Incluso a William le pareció aquello divertido. Salieron juntos del pequeño reservado, apoyándose unos en otros y enjugándose los ojos.

Las demás chicas se quedaron mirándolos con inquietud. Habían escuchado los gritos de la puta de William y temían que hubiera dificultades. Algún que otro cliente atisbó curioso desde su reservado.

—Es la primera vez que he visto que eso lo suelte una mujer —se chanceó Walter, y empezaron de nuevo a reír.

Uno de los caballeros de William se encontraba de pie en la puerta con aire inquieto. Era tan sólo un muchacho y probablemente nunca, hasta entonces, había pisado un burdel. Sonrió nervioso sin saber si debía unirse a las risas.

—¿Qué estás haciendo aquí con esa cara de inquisidor, idiota? —le preguntó William.

—Hay un mensaje para vos, señor —dijo el escudero.

—Bien, no pierdas el tiempo. Dime de qué se trata.

—Lo siento mucho, señor —repuso el zagal. Parecía tan asustado que William pensó que iba a dar media vuelta y a salir corriendo de la casa.

—¿Qué es lo que te pasa, pedazo de ceporro? —rugió William—. ¡Dame el mensaje!

—Vuestro padre ha muerto, señor —respondió el mozo de sopetón al tiempo que rompía a llorar.

William enmudeció y se quedó mirándolo. ¿Muerto? ¿Ha dicho muerto?

—¡Pero si gozaba de excelente salud! —gritó al fin como un estúpido.
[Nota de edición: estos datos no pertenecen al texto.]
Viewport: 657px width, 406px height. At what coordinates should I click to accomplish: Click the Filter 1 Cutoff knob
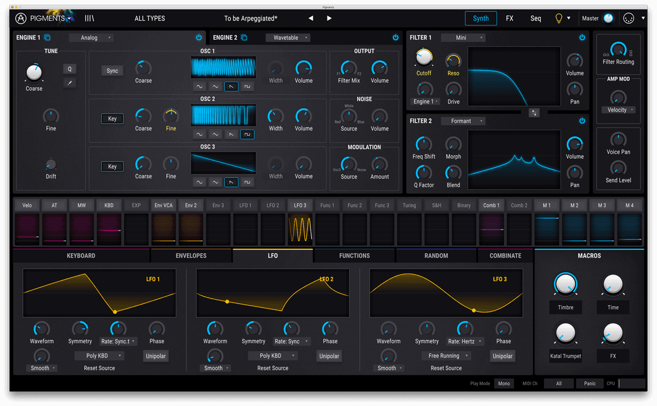pos(424,57)
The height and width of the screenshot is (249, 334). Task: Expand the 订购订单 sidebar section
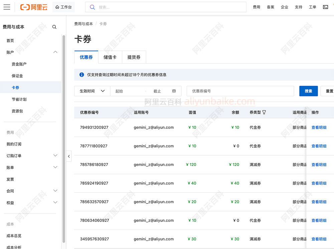pos(55,156)
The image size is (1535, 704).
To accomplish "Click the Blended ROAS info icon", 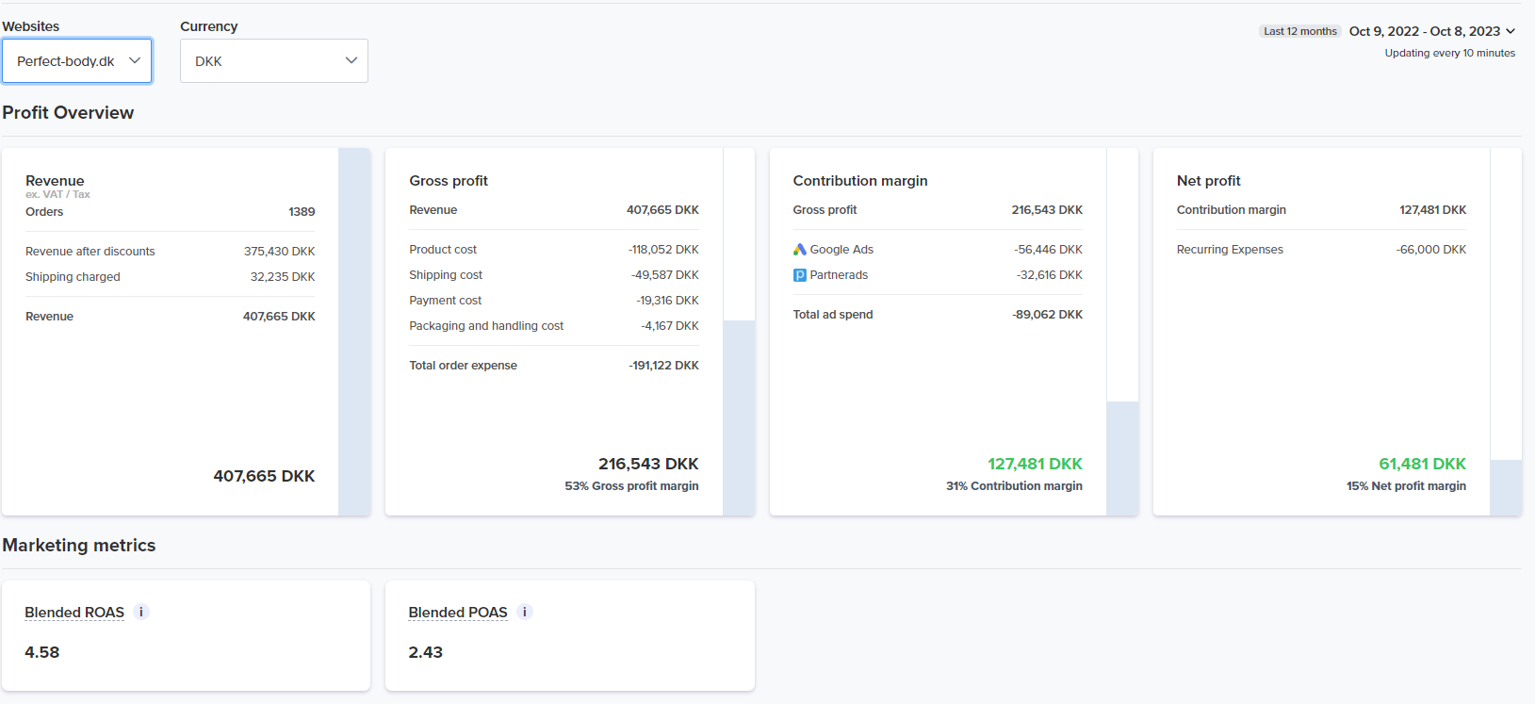I will click(141, 612).
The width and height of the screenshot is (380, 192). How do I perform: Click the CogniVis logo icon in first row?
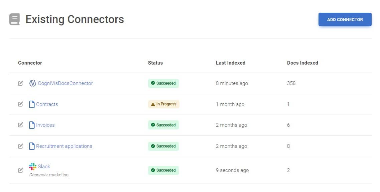click(x=32, y=83)
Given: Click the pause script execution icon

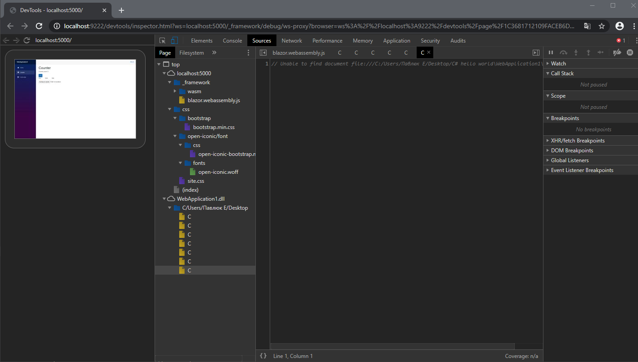Looking at the screenshot, I should [551, 52].
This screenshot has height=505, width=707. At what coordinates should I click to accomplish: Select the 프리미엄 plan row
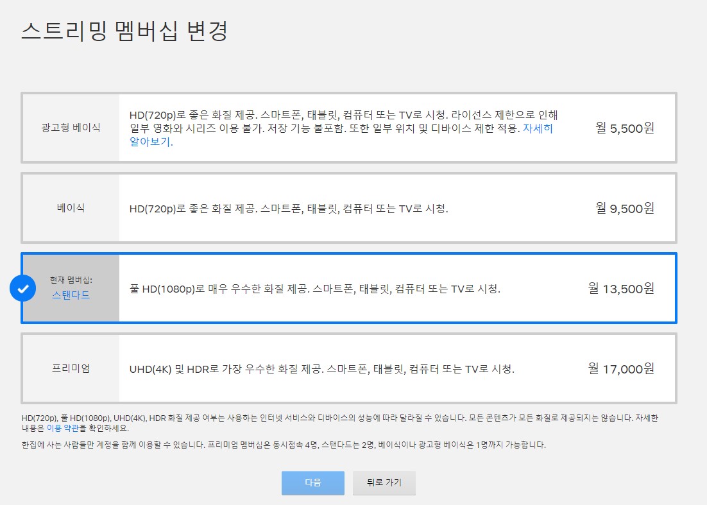tap(353, 369)

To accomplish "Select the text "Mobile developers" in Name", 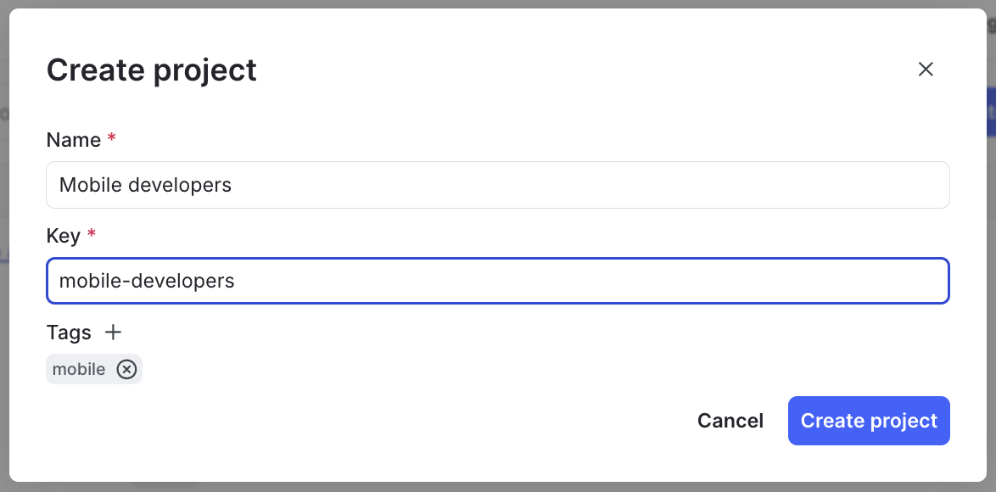I will point(144,184).
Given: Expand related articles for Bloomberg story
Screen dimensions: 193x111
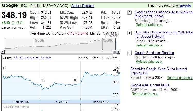Looking at the screenshot, I should click(149, 25).
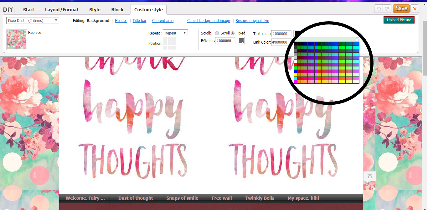
Task: Click the undo arrow icon
Action: point(379,9)
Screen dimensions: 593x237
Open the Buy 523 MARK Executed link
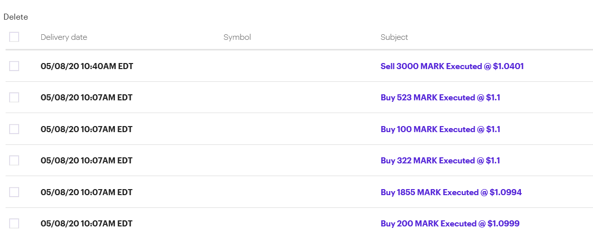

Era verdad que su padre ya no se hallaba en condiciones de luchar en los campos de batalla, lo que no era de extrañar en un hombre que rondaba los cincuenta años. El escudero siguió llorando. William recordó el aspecto del padre la última vez que le vio. Corpulento, de rostro encendido, campechano y colérico, tan rebosante de vida como el que más. Y de eso sólo hacía... Entonces se dio cuenta, con cierto asombro, de que llevaba casi un año sin ver a su padre.